Girlfriend, SAD, Solitude and Salinger's Ghost






Things have changed in my life since the past month. Me and my girlfriend are back together. Yes, We're back. We have been talking for a year now and we used to had fights every month and we block each others'contacts and after a month me or she will ask sorry voluntarily and lights back our relationship.


For the next 30 days. :(


But, For a difference, This time it wasn't like that. We both celebrated our birthday within the past 30 days. 


I don't know. Maybe, Yeah, The birthday lit up the vibe between us.

She's been so friendly as she has never been, Which automatically enables me to behave by my best.


We're having some great time together these days. :)


Coming to the point.


She, My girlfriend, is a social person. Very social. I, me, on the other bay. I don't have a Facebook profile, or an Instagram account. While she has 300 < followers, I won't get 5 likes(Including my parents'and my other fake accounts X0 ).
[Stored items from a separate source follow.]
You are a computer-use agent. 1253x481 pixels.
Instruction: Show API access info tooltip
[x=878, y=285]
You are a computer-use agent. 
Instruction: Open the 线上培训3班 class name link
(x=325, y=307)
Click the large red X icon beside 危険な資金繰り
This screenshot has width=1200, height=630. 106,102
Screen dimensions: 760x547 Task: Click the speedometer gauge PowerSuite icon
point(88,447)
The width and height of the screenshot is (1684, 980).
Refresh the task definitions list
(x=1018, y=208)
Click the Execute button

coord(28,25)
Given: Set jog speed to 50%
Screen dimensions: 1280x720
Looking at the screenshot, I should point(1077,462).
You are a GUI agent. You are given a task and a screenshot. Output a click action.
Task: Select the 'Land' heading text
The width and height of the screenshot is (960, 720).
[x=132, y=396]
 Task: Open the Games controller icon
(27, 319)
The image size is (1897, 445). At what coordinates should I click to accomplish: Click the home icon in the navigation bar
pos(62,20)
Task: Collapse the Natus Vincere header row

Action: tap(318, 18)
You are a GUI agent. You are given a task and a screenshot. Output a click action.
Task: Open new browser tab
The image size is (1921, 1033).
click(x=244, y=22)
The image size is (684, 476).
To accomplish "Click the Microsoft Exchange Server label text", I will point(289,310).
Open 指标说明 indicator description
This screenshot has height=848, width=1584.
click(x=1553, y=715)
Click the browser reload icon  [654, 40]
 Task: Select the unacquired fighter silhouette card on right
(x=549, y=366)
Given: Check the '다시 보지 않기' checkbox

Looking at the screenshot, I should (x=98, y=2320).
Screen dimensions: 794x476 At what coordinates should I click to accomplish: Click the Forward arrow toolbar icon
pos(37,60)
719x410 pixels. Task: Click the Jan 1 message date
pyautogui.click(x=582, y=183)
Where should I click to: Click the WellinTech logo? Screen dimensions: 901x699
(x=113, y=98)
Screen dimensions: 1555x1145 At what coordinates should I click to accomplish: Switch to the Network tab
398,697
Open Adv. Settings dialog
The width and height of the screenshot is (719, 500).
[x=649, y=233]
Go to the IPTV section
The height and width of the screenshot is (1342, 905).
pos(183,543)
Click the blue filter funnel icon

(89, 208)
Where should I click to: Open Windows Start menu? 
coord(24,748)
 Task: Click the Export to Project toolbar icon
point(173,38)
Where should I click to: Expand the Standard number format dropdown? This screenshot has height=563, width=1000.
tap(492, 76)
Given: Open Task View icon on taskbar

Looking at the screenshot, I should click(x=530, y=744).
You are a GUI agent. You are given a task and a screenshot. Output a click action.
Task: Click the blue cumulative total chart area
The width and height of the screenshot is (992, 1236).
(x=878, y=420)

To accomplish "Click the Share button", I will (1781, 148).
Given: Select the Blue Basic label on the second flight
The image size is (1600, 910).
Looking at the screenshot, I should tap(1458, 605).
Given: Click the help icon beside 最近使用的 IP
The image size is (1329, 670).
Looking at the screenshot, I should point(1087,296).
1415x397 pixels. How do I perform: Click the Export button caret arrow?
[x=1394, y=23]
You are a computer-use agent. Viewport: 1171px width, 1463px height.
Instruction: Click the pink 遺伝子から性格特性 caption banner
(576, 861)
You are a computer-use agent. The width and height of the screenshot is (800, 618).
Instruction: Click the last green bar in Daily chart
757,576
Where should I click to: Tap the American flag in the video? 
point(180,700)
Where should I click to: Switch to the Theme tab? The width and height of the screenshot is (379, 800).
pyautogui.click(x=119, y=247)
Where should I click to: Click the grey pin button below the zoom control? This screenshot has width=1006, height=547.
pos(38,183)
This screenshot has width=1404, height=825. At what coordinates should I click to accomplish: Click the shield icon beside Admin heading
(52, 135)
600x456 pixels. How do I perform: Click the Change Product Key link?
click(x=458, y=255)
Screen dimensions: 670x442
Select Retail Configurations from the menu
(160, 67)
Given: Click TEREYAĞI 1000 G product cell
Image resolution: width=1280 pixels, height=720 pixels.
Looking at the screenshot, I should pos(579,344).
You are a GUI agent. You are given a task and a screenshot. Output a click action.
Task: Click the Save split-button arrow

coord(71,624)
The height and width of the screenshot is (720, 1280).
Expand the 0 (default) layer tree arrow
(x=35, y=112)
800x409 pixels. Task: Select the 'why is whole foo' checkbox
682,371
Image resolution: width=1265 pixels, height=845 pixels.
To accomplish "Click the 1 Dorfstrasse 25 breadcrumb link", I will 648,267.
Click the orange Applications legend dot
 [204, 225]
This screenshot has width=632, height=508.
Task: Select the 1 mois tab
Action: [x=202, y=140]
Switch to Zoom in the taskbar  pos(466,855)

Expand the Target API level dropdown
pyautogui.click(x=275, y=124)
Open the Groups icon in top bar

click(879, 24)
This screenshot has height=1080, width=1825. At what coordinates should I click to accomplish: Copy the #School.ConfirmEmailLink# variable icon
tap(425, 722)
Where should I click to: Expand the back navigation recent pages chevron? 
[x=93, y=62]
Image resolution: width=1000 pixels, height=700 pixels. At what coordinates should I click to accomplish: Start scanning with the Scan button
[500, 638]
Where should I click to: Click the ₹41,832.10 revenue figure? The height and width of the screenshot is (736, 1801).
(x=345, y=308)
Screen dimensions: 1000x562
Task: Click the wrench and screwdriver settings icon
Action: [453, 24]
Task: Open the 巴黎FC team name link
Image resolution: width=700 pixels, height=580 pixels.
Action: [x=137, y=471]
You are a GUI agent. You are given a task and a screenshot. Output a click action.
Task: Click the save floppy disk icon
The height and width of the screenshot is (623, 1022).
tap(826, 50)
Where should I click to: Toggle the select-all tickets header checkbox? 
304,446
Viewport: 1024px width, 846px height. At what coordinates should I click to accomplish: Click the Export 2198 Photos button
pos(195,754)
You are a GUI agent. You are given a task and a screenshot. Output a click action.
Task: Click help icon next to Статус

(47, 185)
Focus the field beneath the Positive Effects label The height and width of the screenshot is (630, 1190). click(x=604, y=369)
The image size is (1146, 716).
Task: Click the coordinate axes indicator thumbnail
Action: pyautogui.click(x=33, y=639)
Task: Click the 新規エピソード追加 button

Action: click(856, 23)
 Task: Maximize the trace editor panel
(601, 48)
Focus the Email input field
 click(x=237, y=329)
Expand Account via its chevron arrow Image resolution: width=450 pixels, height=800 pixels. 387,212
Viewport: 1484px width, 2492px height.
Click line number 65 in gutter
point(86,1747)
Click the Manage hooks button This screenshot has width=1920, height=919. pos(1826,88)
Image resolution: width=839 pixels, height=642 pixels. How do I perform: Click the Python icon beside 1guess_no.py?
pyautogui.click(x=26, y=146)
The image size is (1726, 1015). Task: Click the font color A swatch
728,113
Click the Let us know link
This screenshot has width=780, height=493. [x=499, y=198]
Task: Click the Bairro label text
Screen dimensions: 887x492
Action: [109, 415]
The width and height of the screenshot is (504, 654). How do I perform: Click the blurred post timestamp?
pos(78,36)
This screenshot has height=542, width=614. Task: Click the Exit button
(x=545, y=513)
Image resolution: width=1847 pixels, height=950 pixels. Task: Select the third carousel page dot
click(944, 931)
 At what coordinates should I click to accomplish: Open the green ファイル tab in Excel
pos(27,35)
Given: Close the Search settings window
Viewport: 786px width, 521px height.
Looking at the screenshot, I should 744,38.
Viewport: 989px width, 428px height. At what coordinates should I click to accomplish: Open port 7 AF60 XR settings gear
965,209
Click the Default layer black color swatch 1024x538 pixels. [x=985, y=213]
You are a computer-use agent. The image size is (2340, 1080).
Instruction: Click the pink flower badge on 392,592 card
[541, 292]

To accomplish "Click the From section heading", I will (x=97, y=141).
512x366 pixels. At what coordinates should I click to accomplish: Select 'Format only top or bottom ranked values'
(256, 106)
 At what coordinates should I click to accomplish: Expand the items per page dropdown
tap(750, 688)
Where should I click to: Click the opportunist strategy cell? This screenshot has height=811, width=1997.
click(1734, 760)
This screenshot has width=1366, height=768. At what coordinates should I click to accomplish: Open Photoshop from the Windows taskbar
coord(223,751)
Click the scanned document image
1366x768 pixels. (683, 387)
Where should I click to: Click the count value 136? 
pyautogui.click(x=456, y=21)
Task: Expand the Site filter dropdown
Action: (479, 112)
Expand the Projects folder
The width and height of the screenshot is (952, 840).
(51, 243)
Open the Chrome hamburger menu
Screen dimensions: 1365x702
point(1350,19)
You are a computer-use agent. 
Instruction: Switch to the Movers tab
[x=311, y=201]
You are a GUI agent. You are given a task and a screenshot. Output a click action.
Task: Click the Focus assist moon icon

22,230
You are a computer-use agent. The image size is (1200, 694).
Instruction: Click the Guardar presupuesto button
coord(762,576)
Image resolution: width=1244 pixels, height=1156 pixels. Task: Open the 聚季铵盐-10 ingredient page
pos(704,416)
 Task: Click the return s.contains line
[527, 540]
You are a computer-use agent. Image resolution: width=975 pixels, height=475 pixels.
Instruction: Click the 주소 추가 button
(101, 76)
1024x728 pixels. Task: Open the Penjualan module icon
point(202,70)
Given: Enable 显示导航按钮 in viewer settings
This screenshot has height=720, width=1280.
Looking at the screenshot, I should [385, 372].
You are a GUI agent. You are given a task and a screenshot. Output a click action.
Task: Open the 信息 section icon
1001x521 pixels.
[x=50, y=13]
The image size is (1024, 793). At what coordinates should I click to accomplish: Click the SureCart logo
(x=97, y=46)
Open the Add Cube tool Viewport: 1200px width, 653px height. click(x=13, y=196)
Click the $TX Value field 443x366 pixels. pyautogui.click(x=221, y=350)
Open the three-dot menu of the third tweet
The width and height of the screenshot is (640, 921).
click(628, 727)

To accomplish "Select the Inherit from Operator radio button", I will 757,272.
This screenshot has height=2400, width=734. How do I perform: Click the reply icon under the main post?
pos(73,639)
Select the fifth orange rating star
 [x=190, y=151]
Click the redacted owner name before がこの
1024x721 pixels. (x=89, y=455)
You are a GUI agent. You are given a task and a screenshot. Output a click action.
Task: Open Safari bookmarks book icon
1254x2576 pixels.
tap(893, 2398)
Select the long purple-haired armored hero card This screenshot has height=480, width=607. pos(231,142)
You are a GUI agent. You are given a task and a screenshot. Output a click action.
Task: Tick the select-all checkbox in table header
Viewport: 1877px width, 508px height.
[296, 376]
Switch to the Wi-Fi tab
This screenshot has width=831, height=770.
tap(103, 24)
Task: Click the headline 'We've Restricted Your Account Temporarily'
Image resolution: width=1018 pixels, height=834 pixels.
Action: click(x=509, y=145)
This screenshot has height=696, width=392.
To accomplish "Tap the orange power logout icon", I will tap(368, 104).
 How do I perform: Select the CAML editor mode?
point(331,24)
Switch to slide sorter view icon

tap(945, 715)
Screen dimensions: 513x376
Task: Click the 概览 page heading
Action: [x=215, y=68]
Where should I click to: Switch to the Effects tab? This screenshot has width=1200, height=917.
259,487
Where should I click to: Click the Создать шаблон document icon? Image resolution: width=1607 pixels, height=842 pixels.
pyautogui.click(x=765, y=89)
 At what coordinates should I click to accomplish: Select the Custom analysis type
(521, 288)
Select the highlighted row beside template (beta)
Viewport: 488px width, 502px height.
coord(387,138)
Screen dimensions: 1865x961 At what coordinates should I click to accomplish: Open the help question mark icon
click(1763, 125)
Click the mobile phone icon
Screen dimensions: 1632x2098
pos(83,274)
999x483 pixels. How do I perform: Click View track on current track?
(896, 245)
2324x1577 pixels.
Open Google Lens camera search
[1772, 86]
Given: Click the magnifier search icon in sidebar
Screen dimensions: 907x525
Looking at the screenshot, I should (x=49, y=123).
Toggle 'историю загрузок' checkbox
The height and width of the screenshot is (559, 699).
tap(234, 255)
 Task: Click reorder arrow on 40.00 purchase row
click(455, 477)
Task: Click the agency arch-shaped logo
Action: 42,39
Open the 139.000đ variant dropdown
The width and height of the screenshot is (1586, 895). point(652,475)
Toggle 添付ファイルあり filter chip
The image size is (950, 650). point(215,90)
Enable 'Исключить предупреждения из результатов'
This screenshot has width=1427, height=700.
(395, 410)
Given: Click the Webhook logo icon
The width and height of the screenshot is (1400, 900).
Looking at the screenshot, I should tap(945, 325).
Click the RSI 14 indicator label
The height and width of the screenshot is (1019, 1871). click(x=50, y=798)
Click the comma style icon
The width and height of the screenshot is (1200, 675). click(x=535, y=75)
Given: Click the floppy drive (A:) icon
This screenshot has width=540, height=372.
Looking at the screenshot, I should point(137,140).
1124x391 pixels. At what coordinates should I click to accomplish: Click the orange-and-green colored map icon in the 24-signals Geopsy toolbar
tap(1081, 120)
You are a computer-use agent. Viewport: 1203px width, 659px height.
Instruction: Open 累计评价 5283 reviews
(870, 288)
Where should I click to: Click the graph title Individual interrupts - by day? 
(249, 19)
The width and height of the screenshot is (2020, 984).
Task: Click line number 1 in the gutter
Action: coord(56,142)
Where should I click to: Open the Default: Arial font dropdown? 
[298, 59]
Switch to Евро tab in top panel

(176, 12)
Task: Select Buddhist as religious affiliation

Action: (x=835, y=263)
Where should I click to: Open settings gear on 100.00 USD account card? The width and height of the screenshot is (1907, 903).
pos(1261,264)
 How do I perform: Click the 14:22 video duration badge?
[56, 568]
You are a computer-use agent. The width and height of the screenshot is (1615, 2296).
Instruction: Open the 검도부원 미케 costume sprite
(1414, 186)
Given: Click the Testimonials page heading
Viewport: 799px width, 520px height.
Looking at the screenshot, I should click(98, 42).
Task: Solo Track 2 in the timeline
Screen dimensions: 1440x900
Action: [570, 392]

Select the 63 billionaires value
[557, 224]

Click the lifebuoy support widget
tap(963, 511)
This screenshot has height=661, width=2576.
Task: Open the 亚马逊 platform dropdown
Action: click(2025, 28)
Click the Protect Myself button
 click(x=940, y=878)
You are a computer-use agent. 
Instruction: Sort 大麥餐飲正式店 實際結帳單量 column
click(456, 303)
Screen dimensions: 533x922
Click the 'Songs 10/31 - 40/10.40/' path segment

She's has never asked my why I haven't had one or never suggested that maybe I should have one.


Which!


Made me to ask myself that why I don't want to have one. I Googled.


Google bestows me with the title called


SOCIAL ANXIETY DISORDER (SAD)


I mean, WHAT!?!


Then Wikipedia replied, You've an anxiety disorder which is triggered by uncomfortable social situations.


Including Social Networks.


Which


Is


pretty true.


I really felt pretty uncomfortable back on Facebook and Instagram, back when I had one.



I know that I'm not a very social person. I can barely follow my e-mails and my Evernote schedule, then how am I supposed to put a status while having a coffee in my hand or while I was depressed. I can't.


Thinking that deeper, proves that I'm a lover of Solitude too. 


Solitude. 


I love that word. 


I love being myself. 


Myself and nasty. 


Maybe that's because both of my parents are workaholic, they tend not to spend time with me often. I don't know. I turned out to be a big lover of Solitude.


So, considering SAD and my nasty love of solitude, It draws to my attention to an author who I'm a big fan of.


J.D. Salinger.




No wonder, he has 3 wives. Damn! He is pretty hot. 



For those who don't know Salinger. Jerome David Salinger was an American writer who is known for a widely read novel  The Catcher in the Rye. Following his early success publishing short-stories and The catcher in the rye, Salinger led a very private life for more than a half-century. He published his final and original work in 1965 and gave his last interview in 1980 and became faded till his death. He had became a literary giant. There's a documentary film about his death, about the wives he had married and so on. 



The reason that I'm referring him after I had referred my Girlfriend, my SAD, my love of Solitude 

is 

he too had all those obsessions, disease or whatever!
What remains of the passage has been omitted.